Have you guessed by now who I'm speaking about?

Today, Richard Simmons is recognized all over America for his weight loss crusade and has become a wealthy and famous man. But he couldn't have done it without his commitment to slow, gradual change, rather than the quick fix rapid weight loss program he had once tried. return to our question. Why was it that Hashem offered Paro that Bnai Yisrael would leave for only three days, when the Divine intent clearly was complete freedom from the hands of the Egyptians?

The answer teaches us something extremely important for spiritual living.

If I asked each of you today to change your lifestyle overnight so that by tomorrow you'd be a fully observant and pious Jew, you couldn't do it. That's not because we're not good people and don't have a desire to become great Jew.. But the reason why we couldn't do it is that quick changes for the better are virtually impossible. In a few years, maybe. But people change and grow gradually. If we take on too much too fast, the growth won't have any lasting effect.

Hashem knew Paro was very attached to his possessions -- including his Jewish slaves. Asking Paro to let go of the entire Jewish nation forever would be a demand that Paro would find impossible to agree to. So...let the Jews go for 3 days, have the Jews worship Hashem, and then Paro will begin to get the idea that in the future Bnai Yisrael will serve Hashem and not Paro.

This '3 Day Idea', if Paro would have agreed to it, would have also been beneficial for Bnai Yisrael. We had been in Egypt for 210 years. A number of Jews became culturally assimilated and didn't want to leave when the first Pesach came. You probably know that 4/5ths of Bnai Yisrael never made it out of Egypt, because they weren't emotionally and intellectually prepared to go.
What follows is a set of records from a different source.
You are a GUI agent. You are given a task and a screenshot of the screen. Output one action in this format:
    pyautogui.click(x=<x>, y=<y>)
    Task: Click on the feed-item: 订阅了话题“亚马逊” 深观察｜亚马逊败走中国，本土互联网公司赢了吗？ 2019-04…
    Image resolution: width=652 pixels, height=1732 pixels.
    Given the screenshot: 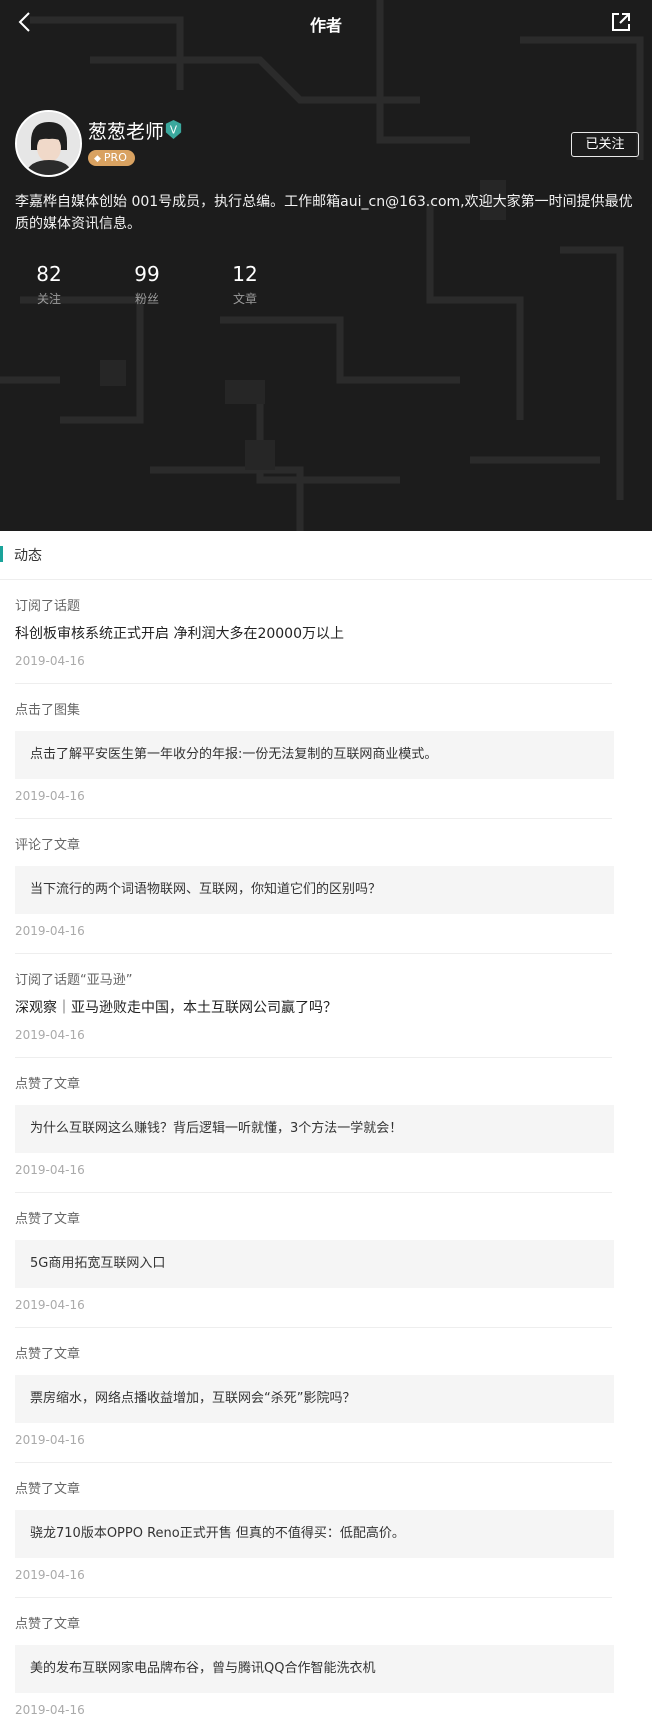 What is the action you would take?
    pyautogui.click(x=314, y=1006)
They were too comfortable.

We're all good people. We all want to reach our maximum spiritual potential. And yet sometimes we move too fast for growth to last. Rabbi A. Twerski once said that in observing an AA meeting, he saw a sign on the wall that said "The elevator is broken: please use the 12 Steps". How many of us left last Yom Kippur thinking that you'd never gossip again? And then, we make that first mistake when we aren't thinking, and give up.
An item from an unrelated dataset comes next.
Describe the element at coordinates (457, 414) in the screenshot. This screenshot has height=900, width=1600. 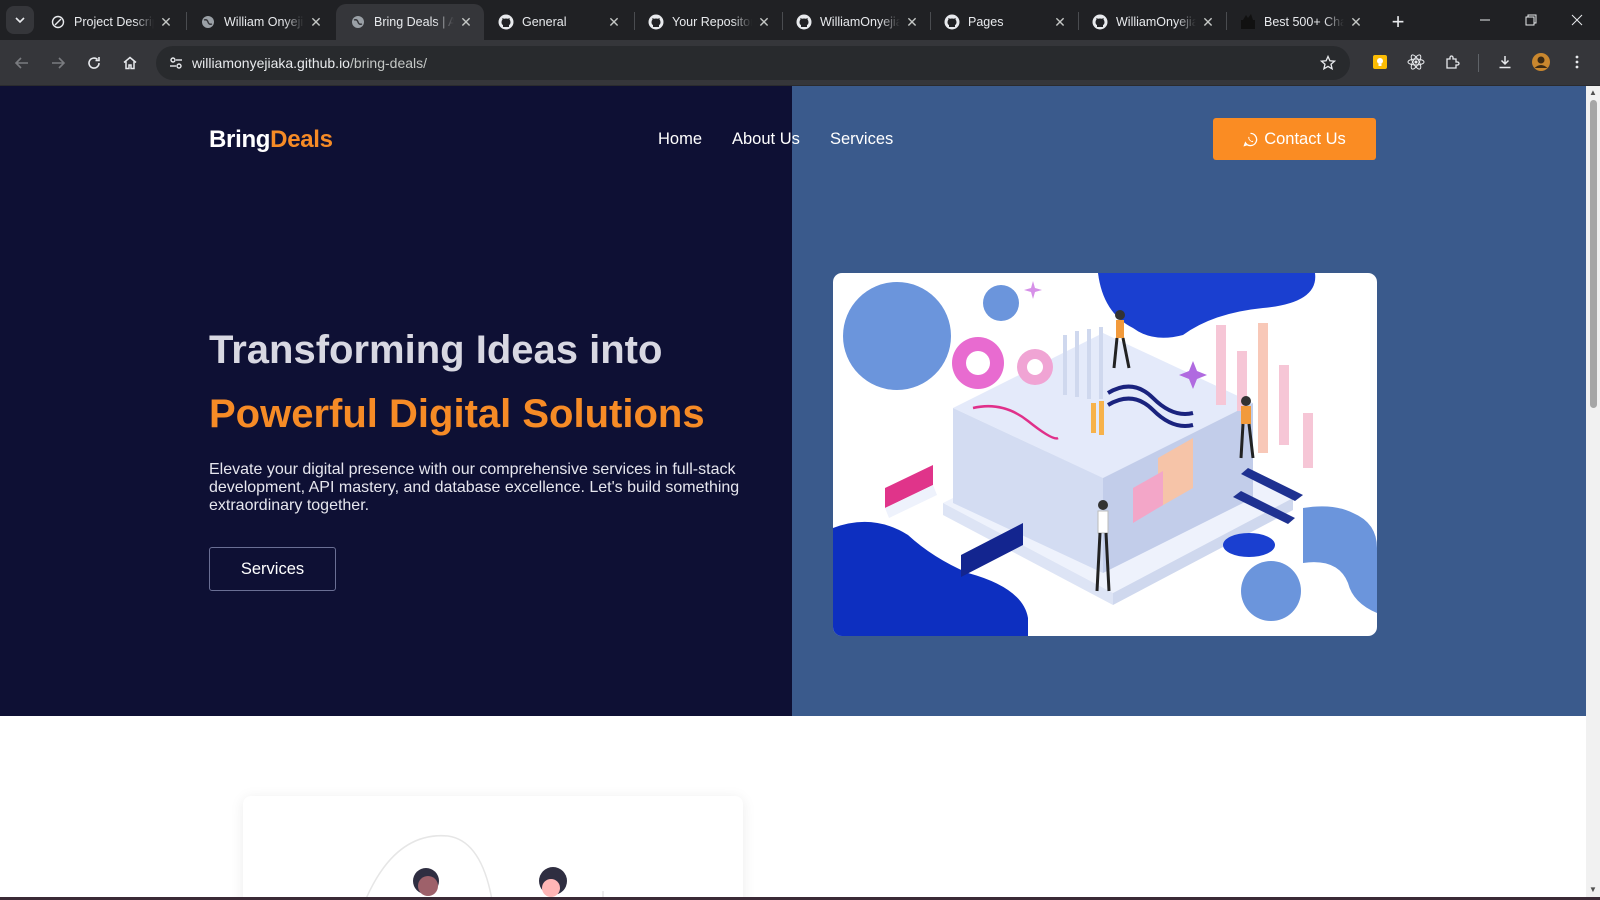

While Judaism doesn't acknowledge the secular New Year, there's certainly something to be learned from failed and successful New Year's resolutions. Any time is a good time to make a resolution -- even in the middle of the winter.

Lists of top New Year's resolutions include spending more time with family and friends (and less time watching TV and surfing the Internet), learning something new, and performing an act of kindness and chesed for someone else.

Whatever you might decide to take upon yourself, move slowly, though. And remember that it doesn't matter how high up on the spiritual ladder you are -- as long as you're moving in the right direction.